* **Directives**:
1 - Write out the passage of the essay on relatives from "We don’t get to choose our other" to "we didn’t choose.".
2 - Answer these questions on the essay on relatives:
(a) What degree did Melannie receive, and in what field?
(b) For how many days did the writer stay with the relatives?
(c) Which relative does the essay say is the only one we get to choose?

* **Selection**:
Celebrating Everyday Spirituality

Relatives: Those People You Don’t Get to Choose

Last week I attended my niece’s graduation at Colorado State University. Melannie (yes, she was named after me) received her PhD in ecology. I flew out there with my sister (Mary Ann), a niece (Lori), a nephew (John), and a grandnephew (Aaron) to celebrate this wonderful achievement.

For four full days I hung out with six relatives—including Melannie’s husband, Mike. We ate together, rode in a mini-van together, attended the graduation ceremony together, partied together, slept in close quarters together, shared two bathrooms together, and spent all day Saturday in Rocky Mountain National Park together. Living for four days in such close proximity with six relatives (from three generations!) caused me to reflect on relatives in general.

I thought: we don’t get to choose our relatives. We don’t get to pick our parents, for example. They were given to us. And our parents didn’t get to pick us either. We were given to them. When a couple has a child of their own, they are really welcoming a little “stranger” into their midst just as surely as when a couple adopts a child. There are no guarantees what kind of a child parents will end up with. Amazingly, most parents end up cherishing whomever they get.

We don’t get to choose our other relatives either like our grandparents, siblings, in-laws, grandchildren, cousins, aunts and uncles. The only relative we get to choose is our spouse. We get to choose our friends too, but not our relatives. You can almost say, relatives are the people you’re stuck with!

The truth is, though, many aspects of life we’re “stuck with.” We are born with certain physical traits–for better or for worse. The circumstances of our personal history are largely givens: the country we happen to be born in, the education we do or do not receive, the people we happen to meet, the opportunities we were given or denied, the religion we were handed down or were not handed down. It seems to me that the main choice we have in life is this: what we choose to do with all the things we didn’t choose.

Our culture tells us that we can be whatever we want to be. It glorifies freedom of choice. Yet we all must work within our givens. Though these givens can seem to impede our choices at times, they also can direct or channel our choices. Scott Hamilton, the Olympic figure skater, was too small to participate in most sports, so he chose to become an ice-skater instead and went on to entertain and inspire millions of people.

Back to our relatives. None of us has the perfect family. By accepting our relatives—with their gifts, quirks, and even shortcomings—we learn to accept other imperfect but lovable people in our life. And by investing time and attention on our family members, we can be enriched in ways we never imagined: We can be doted on by a grandparent, encouraged by a parent, supported by a sibling, entertained by a grandchild, befriended by a cousin, and edified by a beautiful niece who gets her PhD in ecology in Colorado!

Word and element location data:
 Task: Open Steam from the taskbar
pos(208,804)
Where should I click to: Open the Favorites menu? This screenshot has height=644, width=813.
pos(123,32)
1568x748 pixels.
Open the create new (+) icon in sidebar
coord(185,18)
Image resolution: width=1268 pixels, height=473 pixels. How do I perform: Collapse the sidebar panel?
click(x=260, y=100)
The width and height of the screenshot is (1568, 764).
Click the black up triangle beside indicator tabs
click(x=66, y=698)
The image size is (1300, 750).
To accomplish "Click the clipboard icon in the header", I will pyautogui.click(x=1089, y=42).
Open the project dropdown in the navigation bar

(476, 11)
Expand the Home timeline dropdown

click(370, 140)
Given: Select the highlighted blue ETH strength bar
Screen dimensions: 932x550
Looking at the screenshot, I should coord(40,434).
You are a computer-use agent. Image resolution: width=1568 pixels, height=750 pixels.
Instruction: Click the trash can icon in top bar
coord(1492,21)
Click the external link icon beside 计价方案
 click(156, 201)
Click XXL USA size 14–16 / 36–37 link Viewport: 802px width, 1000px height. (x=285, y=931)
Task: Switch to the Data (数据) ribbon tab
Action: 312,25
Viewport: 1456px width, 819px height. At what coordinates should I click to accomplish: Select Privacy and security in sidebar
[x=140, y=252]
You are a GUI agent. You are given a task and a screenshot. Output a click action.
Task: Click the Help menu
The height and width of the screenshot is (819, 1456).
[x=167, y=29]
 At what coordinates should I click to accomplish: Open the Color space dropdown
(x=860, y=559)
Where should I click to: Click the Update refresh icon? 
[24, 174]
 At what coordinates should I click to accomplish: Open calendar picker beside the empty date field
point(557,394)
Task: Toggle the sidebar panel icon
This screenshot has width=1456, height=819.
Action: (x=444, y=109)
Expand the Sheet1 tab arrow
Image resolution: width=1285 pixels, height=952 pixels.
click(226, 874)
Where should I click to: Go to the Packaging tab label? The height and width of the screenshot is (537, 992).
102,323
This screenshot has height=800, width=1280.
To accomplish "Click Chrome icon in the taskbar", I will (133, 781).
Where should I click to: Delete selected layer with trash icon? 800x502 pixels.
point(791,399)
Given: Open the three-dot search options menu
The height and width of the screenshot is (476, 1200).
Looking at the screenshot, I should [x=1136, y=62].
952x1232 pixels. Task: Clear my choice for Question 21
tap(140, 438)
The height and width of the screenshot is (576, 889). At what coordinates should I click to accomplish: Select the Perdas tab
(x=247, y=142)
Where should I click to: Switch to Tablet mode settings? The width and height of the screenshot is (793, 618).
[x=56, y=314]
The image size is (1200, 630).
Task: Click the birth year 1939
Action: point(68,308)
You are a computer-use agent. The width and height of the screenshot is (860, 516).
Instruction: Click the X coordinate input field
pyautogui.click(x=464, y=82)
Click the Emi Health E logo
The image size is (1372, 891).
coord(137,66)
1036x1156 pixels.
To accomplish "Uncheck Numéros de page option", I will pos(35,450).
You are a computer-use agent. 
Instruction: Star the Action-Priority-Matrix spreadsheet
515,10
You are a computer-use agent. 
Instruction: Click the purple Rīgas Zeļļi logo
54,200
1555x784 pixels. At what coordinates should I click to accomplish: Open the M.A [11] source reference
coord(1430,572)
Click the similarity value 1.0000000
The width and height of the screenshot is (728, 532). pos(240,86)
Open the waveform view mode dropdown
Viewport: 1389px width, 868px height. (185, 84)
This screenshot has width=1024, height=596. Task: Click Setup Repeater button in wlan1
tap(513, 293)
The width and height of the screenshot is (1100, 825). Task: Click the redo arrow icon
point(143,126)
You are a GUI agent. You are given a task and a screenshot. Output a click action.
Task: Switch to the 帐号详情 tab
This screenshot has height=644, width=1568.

* **Task-by-task solutions**:
1 -
We don’t get to choose our other relatives either like our grandparents, siblings, in-laws, grandchildren, cousins, aunts and uncles. The only relative we get to choose is our spouse. We get to choose our friends too, but not our relatives. You can almost say, relatives are the people you’re stuck with!

The truth is, though, many aspects of life we’re “stuck with.” We are born with certain physical traits–for better or for worse. The circumstances of our personal history are largely givens: the country we happen to be born in, the education we do or do not receive, the people we happen to meet, the opportunities we were given or denied, the religion we were handed down or were not handed down. It seems to me that the main choice we have in life is this: what we choose to do with all the things we didn’t choose.

2 -
(a) A PhD in ecology.
(b) Four days.
(c) Our spouse.